◆ **What you should do**
Format all of the records below as a numbered list, omitting any blank lines.

◆ **Record list**
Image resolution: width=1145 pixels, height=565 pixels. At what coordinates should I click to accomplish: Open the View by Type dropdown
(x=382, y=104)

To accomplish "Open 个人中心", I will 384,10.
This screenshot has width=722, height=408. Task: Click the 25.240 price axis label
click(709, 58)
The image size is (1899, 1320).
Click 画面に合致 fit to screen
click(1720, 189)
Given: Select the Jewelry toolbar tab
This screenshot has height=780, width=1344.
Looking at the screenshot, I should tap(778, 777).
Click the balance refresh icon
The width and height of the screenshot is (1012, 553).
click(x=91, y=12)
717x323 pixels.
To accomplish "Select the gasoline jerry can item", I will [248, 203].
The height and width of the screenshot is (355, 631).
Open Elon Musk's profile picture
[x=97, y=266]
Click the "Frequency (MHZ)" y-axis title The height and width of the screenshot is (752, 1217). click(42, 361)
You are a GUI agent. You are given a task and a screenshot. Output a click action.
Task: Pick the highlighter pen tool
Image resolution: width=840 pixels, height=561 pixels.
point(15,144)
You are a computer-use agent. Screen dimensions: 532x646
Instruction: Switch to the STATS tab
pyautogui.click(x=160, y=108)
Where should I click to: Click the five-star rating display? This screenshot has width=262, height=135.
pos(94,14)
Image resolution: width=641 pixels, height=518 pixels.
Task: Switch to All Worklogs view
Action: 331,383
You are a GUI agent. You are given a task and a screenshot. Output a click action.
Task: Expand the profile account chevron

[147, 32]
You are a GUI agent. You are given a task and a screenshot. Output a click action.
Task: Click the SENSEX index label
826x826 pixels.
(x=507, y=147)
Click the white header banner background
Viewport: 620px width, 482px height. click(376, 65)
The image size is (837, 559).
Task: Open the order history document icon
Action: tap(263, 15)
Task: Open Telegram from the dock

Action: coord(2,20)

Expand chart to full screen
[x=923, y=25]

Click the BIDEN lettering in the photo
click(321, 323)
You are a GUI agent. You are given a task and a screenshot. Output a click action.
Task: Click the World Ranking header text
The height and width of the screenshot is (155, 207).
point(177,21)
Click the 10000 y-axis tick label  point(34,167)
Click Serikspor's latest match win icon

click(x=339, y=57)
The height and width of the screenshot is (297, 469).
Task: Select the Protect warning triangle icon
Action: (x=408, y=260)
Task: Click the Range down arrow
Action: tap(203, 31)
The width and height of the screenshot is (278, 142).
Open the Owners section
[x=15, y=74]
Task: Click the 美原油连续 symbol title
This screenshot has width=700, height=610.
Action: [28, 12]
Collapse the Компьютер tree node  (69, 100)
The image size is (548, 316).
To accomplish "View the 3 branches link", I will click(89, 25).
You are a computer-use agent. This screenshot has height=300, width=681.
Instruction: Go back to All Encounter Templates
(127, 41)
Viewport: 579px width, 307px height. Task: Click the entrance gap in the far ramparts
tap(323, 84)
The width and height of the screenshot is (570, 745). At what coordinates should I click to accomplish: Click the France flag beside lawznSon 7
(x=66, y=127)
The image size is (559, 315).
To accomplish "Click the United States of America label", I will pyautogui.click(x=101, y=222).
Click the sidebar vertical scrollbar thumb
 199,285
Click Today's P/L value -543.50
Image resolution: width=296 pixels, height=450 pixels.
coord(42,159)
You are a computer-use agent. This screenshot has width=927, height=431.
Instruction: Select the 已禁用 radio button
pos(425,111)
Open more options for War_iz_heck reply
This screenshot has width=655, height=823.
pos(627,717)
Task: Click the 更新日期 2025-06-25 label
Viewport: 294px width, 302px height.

◆ **Finished exercise**
1. Image resolution: width=1145 pixels, height=565 pixels. At what coordinates should I click to accomplish: Open the View by Type dropdown
2. (x=382, y=104)
3. To accomplish "Open 个人中心", I will 384,10.
4. This screenshot has width=722, height=408. Task: Click the 25.240 price axis label
5. click(709, 58)
6. The image size is (1899, 1320).
7. Click 画面に合致 fit to screen
8. click(1720, 189)
9. Given: Select the Jewelry toolbar tab
10. This screenshot has height=780, width=1344.
11. Looking at the screenshot, I should tap(778, 777).
12. Click the balance refresh icon
13. The width and height of the screenshot is (1012, 553).
14. click(x=91, y=12)
15. 717x323 pixels.
16. To accomplish "Select the gasoline jerry can item", I will [248, 203].
17. The height and width of the screenshot is (355, 631).
18. Open Elon Musk's profile picture
19. [x=97, y=266]
20. Click the "Frequency (MHZ)" y-axis title The height and width of the screenshot is (752, 1217). click(42, 361)
21. You are a GUI agent. You are given a task and a screenshot. Output a click action.
22. Task: Pick the highlighter pen tool
23. Image resolution: width=840 pixels, height=561 pixels.
24. point(15,144)
25. You are a computer-use agent. Screen dimensions: 532x646
26. Instruction: Switch to the STATS tab
27. pyautogui.click(x=160, y=108)
28. Where should I click to: Click the five-star rating display? This screenshot has width=262, height=135.
29. pos(94,14)
30. Image resolution: width=641 pixels, height=518 pixels.
31. Task: Switch to All Worklogs view
32. Action: 331,383
33. You are a GUI agent. You are given a task and a screenshot. Output a click action.
34. Task: Expand the profile account chevron
35. [147, 32]
36. You are a GUI agent. You are given a task and a screenshot. Output a click action.
37. Task: Click the SENSEX index label
38. 826x826 pixels.
39. (x=507, y=147)
40. Click the white header banner background
41. Viewport: 620px width, 482px height. click(376, 65)
42. The image size is (837, 559).
43. Task: Open the order history document icon
44. Action: tap(263, 15)
45. Task: Open Telegram from the dock
46. Action: coord(2,20)
47. Expand chart to full screen
48. [x=923, y=25]
49. Click the BIDEN lettering in the photo
50. click(321, 323)
51. You are a GUI agent. You are given a task and a screenshot. Output a click action.
52. Task: Click the World Ranking header text
53. The height and width of the screenshot is (155, 207).
54. point(177,21)
55. Click the 10000 y-axis tick label  point(34,167)
56. Click Serikspor's latest match win icon
57. click(x=339, y=57)
58. The height and width of the screenshot is (297, 469).
59. Task: Select the Protect warning triangle icon
60. Action: (x=408, y=260)
61. Task: Click the Range down arrow
62. Action: tap(203, 31)
63. The width and height of the screenshot is (278, 142).
64. Open the Owners section
65. [x=15, y=74]
66. Task: Click the 美原油连续 symbol title
67. This screenshot has width=700, height=610.
68. Action: [28, 12]
69. Collapse the Компьютер tree node  (69, 100)
70. The image size is (548, 316).
71. To accomplish "View the 3 branches link", I will click(89, 25).
72. You are a computer-use agent. This screenshot has height=300, width=681.
73. Instruction: Go back to All Encounter Templates
74. (127, 41)
75. Viewport: 579px width, 307px height. Task: Click the entrance gap in the far ramparts
76. tap(323, 84)
77. The width and height of the screenshot is (570, 745). At what coordinates should I click to accomplish: Click the France flag beside lawznSon 7
78. (x=66, y=127)
79. The image size is (559, 315).
80. To accomplish "Click the United States of America label", I will pyautogui.click(x=101, y=222).
81. Click the sidebar vertical scrollbar thumb
82.  199,285
83. Click Today's P/L value -543.50
84. Image resolution: width=296 pixels, height=450 pixels.
85. coord(42,159)
86. You are a computer-use agent. This screenshot has width=927, height=431.
87. Instruction: Select the 已禁用 radio button
88. pos(425,111)
89. Open more options for War_iz_heck reply
90. This screenshot has width=655, height=823.
91. pos(627,717)
92. Task: Click the 更新日期 2025-06-25 label
93. Viewport: 294px width, 302px height.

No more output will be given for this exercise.